Namun, ia tetap berada di dalam ruang itu sampai makan malam disajikan. Karena ia ada di sana, Harry mau tidak mau harus memperhatikannya juga.
Setelah makan malam, Harry akhirnya pamit, tetapi Mahesa tetap diam di kursinya.
Chiara tidak bisa menduga apa yang akan dilakukan oleh laki-laki ini. Ia bersumpah akan berurusan dengan Ellen nanti.
“Apakah kamu tidak puas?”
Pertanyaan mendadak Mahesa membuat Chiara tersadar dari lamunannya.
Ia menggeleng. “Tidak, Pak Nurmansah orang yang baik. Pak Mahesa, aku tidak tertarik untuk berkencan dengan seseorang sekarang. Terima kasih untuk malam ini. Tetapi tolong berhenti membuang-buang waktumu untukku.”
Meskipun ucapannya sopan, terasa ada ketidaksenangan dalam nada suaranya.
Mahesa melengkungkan bibirnya membentuk senyum tipis sembari menyipitkan mata.
“Bagaimana tipe idealmu?”
“Bukan persoalan itu. Aku hanya tidak berminat.”
“Bagaimana kalau denganku?”
“Hah?”
Chiara menelan ludah dengan susah payah. Hampir saja ia tersedak air liurnya sendiri dan terbatuk dua kali.
Apakah aku salah mendengar ucapannya?
“Aku Mahesa Tarumanegara, Presdir Perusahaan Tarumanegara. Apakah aku termasuk pilihan yang memuaskanmu?”
“Hmm …”
Ini sungguh keterkejutan terbesar dalam hidupnya.
Chiara menggeleng sekuat tenaga dengan wajah pucat karena sangat terperanjat.

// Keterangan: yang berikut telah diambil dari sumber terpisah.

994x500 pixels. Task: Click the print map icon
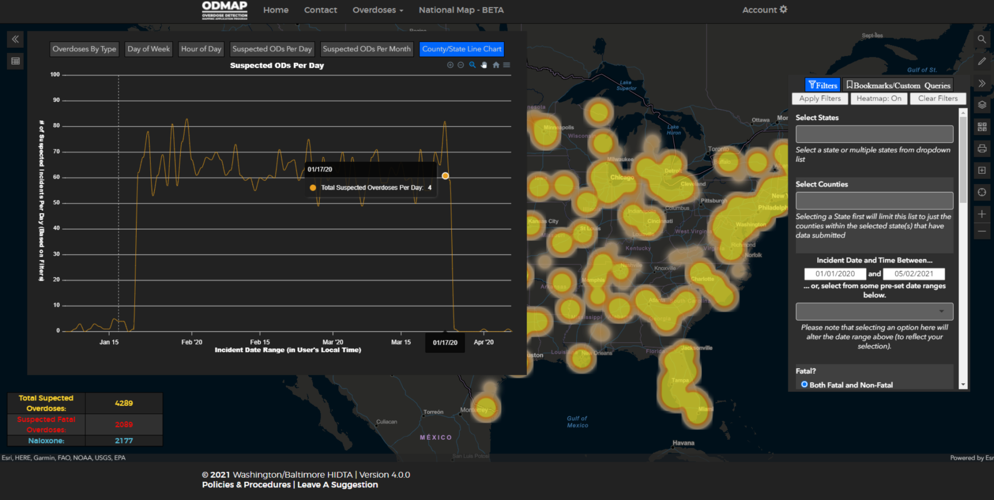click(982, 149)
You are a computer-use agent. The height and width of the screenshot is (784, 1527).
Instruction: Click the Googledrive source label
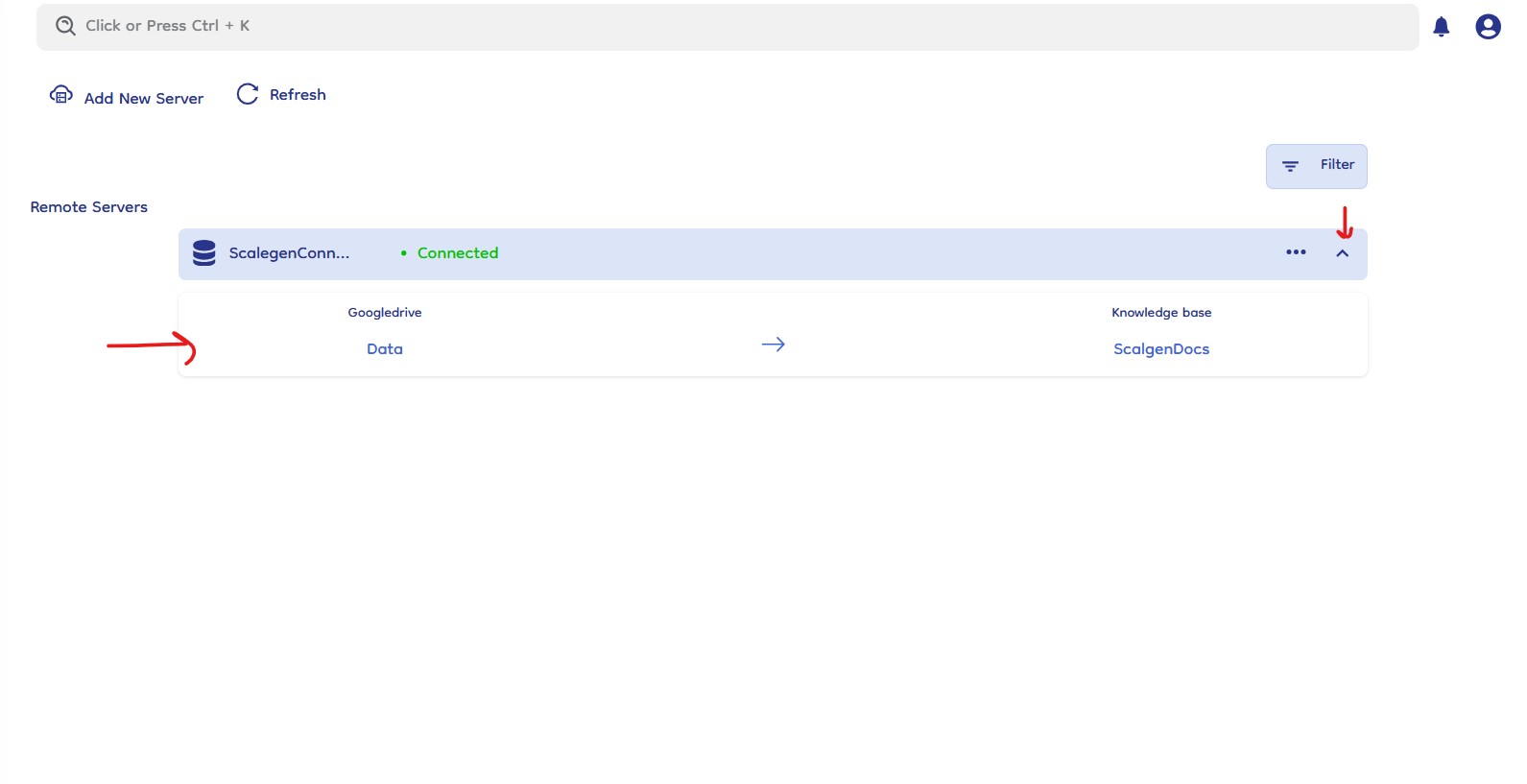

“Pa-Pak Tar … Om Mahesa, cukup bercandanya. Kumohon, aku tidak menyembunyikan pikiran tidak senonoh tentang dirimu. Saat itu, aku diberi obat tidur dan secara kebetulan bertemu denganmu. Aku sangat berterima kasih karena kamu sudah menyelamatkanku. Itu hanya sebuah kebetulan. Selain itu, kamu adalah Om Ellen. Tolong jangan salah paham.”
Mahesa mengamati Chiara dengan seksama.
Karena Chiara terlihat sangat ketakutan, ekspresi wajahnya melunak.
“Mm,” ia bergumam. “Aku hanya bergurau, Nona Chiara.”